INSTRUCTIONS FOR THE TASK: The answer must consist solely of the lines from the one containing "This screenshot has height=324, width=612." through the last line of the records below, repeated exactly, with all pictures omitted.

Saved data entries
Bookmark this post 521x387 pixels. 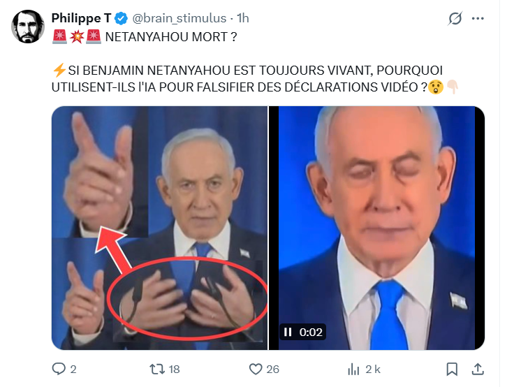(452, 369)
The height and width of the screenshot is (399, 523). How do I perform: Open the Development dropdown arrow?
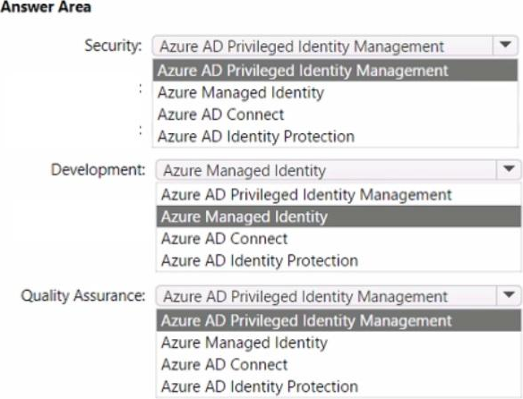[509, 170]
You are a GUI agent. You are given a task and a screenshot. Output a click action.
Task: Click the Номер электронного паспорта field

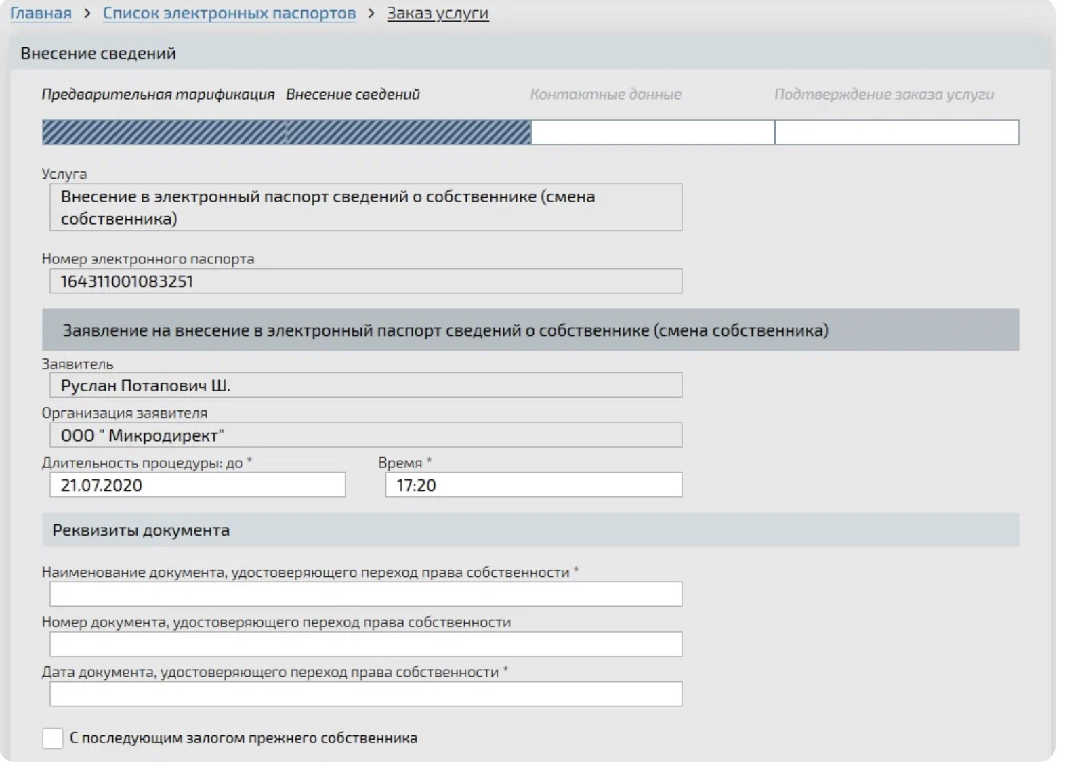(366, 281)
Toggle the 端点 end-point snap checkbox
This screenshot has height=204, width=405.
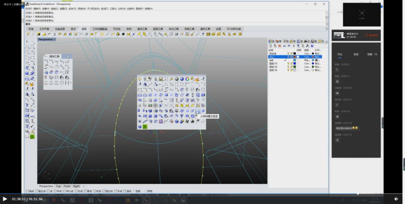click(26, 191)
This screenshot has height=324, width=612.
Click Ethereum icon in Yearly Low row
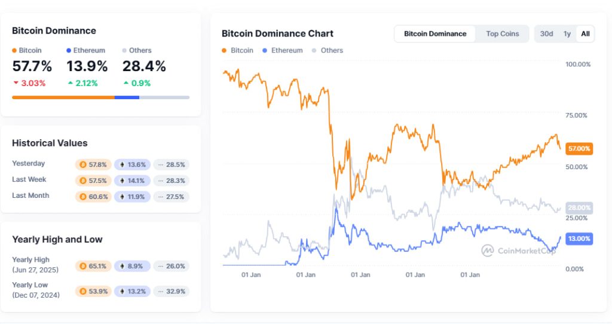click(x=123, y=292)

RESULT OF THIS EXERCISE:
This screenshot has height=324, width=612.
Click Ethereum icon in Yearly Low row
click(x=123, y=292)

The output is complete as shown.